There Will Be Blood needs no defense as a modern cinema classic. It came out ten years ago today, and there hasn’t quite been a film since which measures up to its ambitions in encapsulating the life of as troubled and complex a character as Daniel Plainview. In fact, the closest companion piece that I can think of would be the grandfather of cinema as we know it, Citizen Kane. However, whereas Charles Foster Kane is a sympathetically tragic figure in his descent into greed and madness, Daniel Plainview has no claim to a tragic descent, which might just make him the sadder figure of the two, and perhaps quintessentially more American.

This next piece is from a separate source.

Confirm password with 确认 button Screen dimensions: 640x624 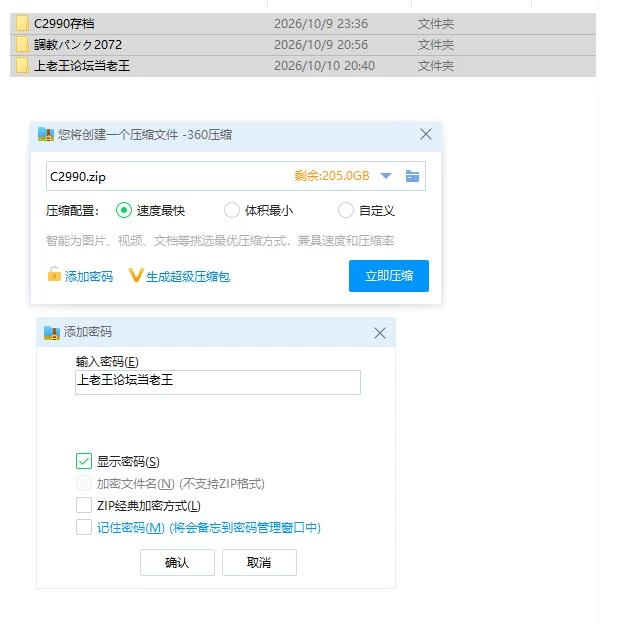[x=177, y=562]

In an extended wordless opening, we’re introduced to Daniel Plainview (Daniel Day-Lewis) as a prospector who discovers and makes a name for himself as an oil man. During one of his early operations, one of his employees is killed while down in the oil well, and he takes the man’s son on as his own. Now, this at first seems like a benevolent act, but the very first words we hear from Plainview’s mouth are about his oil business is a family business and that his son, H.W. (Dillon Freasier), is his ten-year-old business partner. Affection does not define their relationship, nor does an honest acknowledgment of H.W.’s true parentage. Instead, H.W. is a pawn for Daniel Plainview’s economic ambitions, a demonstration of his humanity to his investors and the communities that he exploits.

This is why it’s such a complex and heartbreaking tangle of emotions when H.W. suffers permanent hearing loss in a well explosion. The explosion itself is a sign of great economic potential for Daniel, but it has made H.W. more of a burden than an asset. When a man claiming to be Daniel’s brother shows up to connect with his lost relation, H.W. becomes superfluous, so Daniel sends him away to a school for the deaf, abandoning him on a train without telling him of his plans and pursuing the opportunities this new family relationship could bring him. It’s only when his supposed brother turns out to be an impostor that he brings H.W. back, but the damage has been done and it’s obvious that even though Daniel is H.W.’s only parental reference point, Daniel has never had any intention to be anyone’s father, only an opportunist.

And if that opportunism has one impediment, it’s in the religious fervor of Eli Sunday (Paul Dano), the son of a ranch owner whom Plainview pressures into selling his oil-rich land. If Plainview has a grip on the economic prosperity of the Sunday Ranch and nearby town of Little Boston, Eli has an equal grip on the hearts and minds of the town’s religious flock. Both Plainview and Eli recognize each other as profiteering grifters, selling minor economic side effects and eternal salvation, respectively, in order to develop greater power and profit for themselves. The tension between them is about as apt an encapsulation as one can get of the competition between capitalism and evangelical fervor for the heart of the American people, and when it culminates in an attempt at reconciliation by Eli once he believes he has something to gain from Plainview, Plainview kills his rival in a rage. He destroys an opportunity at profit, and in fact visits likely legal consequence upon himself for the cathartic act of murdering the biggest thorn to ever have been stuck in his side.

And while this is a fairly surface-level reading of Paul Thomas Anderson’s epic character study, Daniel Plainview is much more than an avatar for American capitalism. He is a man driven by greed and profit, regardless of the collateral damage it visits upon those closest to him, and consequently he is a lonely man. The final scenes of the film take place in a lonely mansion, a testament to Plainview’s economic success and how that does not amount to a successfully-lived life. Eli is the closest thing to a colleague that he can claim, but his hatred for Eli is as much a frustration with Eli’s efforts as it is a hatred for his own inhumanity. The tragedy of Daniel Plainview isn’t that he fell from grace, but that he never understood what grace was to begin with, that his pursuit of the American Dream was in fact a route to his own damnation, and the one symbol of salvation, the promise of heavenly forgiveness, is as much of an illusion as he is. This is a small part of what makes There Will Be Blood such a powerful piece of cinema, and one of the greatest films of recent memory. Ten years is a small milestone for a film as impactful and prescient as this one, and this will be a film that endures as an encapsulation of the tragedy of American success.